When we sit, we burn about 1/2 calorie per minute but when we work out, that could go 20-30X higher.
When we work out, food gets turned into muscle but without workouts, food gets stored in our body as fat due to the genetic makeup of our biology which is worried about food not being readily available later.
Age-related muscle wasting is termed ‘sarcopenia’, meaning poverty of flesh. We lose muscle mass first, and then we lose strength. After the age of 30, we lose 3-8% of our muscle every decade. Once you lose muscle and subsequent strength, you start losing balance, making you predisposed to falls and fractures. These eventually lead to frailty, loss of independence, and general ill health as we age. I am sure you all have seen your beloved elders / senior family members going through this fragile period.
Any immobilization or bed rest could lead to a 5% loss of muscle mass i.e. a decadal loss of muscle could be triggered in just 14 days of no activity.
Sitting constantly changes the shape of your spine from J-shaped to S-shaped, making it almost impossible for you to squat like you once did.
Major reasons for back pain cases worldwide are attributed to sitting for long hours, but kids don’t have this problem because they are running, squatting, dancing, or rolling but not sitting all day long.
Professor Wolfe, a Professor of Geriatrics, has stated “Musculoskeletal disorders is like Ferrari without wheels. Without mobility and dexterity, doesn’t matter how your body is”.
An old Chinese saying on this is ‘You are as old as your spine’.
How do you go about reversing this S-shaped spine and getting your child-like physical vitality back -
Sit less, stand more (get yourself a standing desk, it doesn’t cost more than USD 200)
Walk 10,000 steps a day (Aspire for this target. You will reach a respectable steps score)
Wall hanging for a minute (I have a hanging bar in my bedroom purely for hanging many times a day. It ain’t easy but it’s an aspirational goal to work towards. I have touched 45s max and am a work in progress myself)
Air squat at 90 degrees for 2 mins (This will give you a sense of the strength of the most important muscles in your body i.e. legs & glutes)

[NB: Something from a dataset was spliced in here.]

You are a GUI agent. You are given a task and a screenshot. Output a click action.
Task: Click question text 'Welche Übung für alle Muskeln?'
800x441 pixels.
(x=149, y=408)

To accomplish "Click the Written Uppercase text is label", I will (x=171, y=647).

Target Farmer carry exercise with your body weight for 2 mins if you are male, and 75% of body weight for females
Do activities that take your heart rate above 130 (short sprints are my preferred option)

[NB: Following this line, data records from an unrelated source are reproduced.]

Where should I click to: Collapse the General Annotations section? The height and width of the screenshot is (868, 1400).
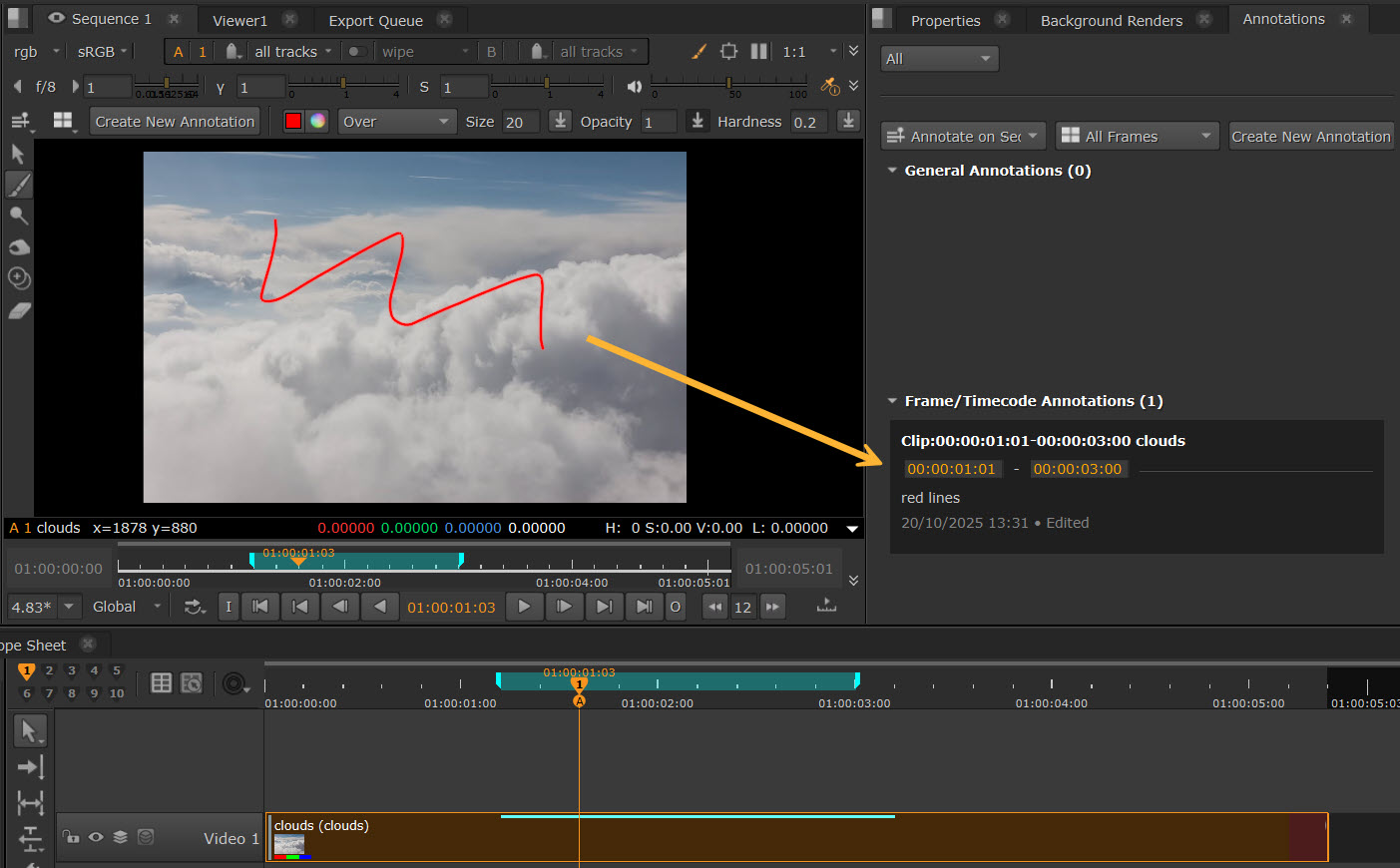pyautogui.click(x=892, y=171)
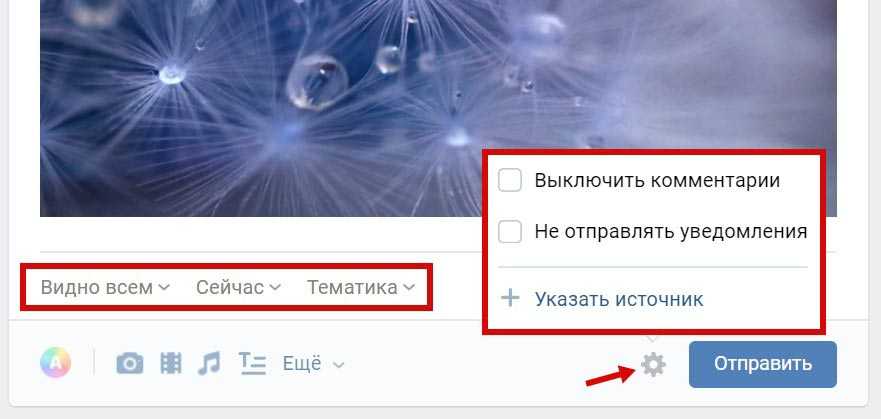
Task: Click the chevron beside Тематика
Action: (409, 288)
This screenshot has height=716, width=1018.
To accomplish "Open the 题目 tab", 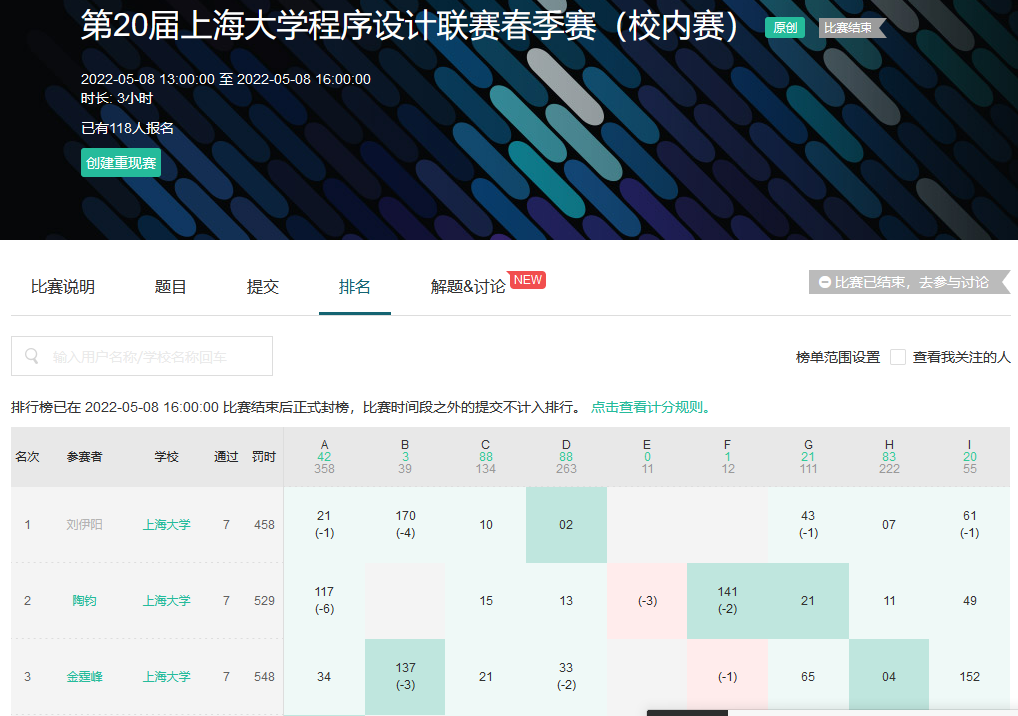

Lift Weights (Preferably get yourself a personal trainer for 6 months to get a grip on the workout protocols)
Play a sport that exerts you physically, but doesn’t exhaust you totally (I play Padel and I love it)
Podcast Recommendation - Andrew Huberman’s Fitness Toolkit
TED Talk recommendation - Charles Eugster at Tedx Zurich
Gautam Baid writes in his masterpiece ‘Joys of Compounding’ - “Getting exactly what we planned for is a nonevent for our brain activity. So, if we are mentally prepared for the worst-case scenario and have a contingency plan ready to cope with it, we will be far less susceptible to overreacting and making costly mistakes under sudden stressful conditions.”
You will be fighting these battles just around the corner. How about you start building your arsenal with the best weaponry to take on the army heading your way?
You don’t have much time, so get started today. For starters, switch off your gadgets, and head out for a plain simple walk under the sun today. That’ll be a good commitment in the right direction.
All the best 👍🏻
I have only covered 2 of the 5 adversities mentioned in the image earlier. I will be covering the remaining ones in the next few pieces. Didn’t want you to get overwhelmed with so many data points, and hence I kept the remainder for later.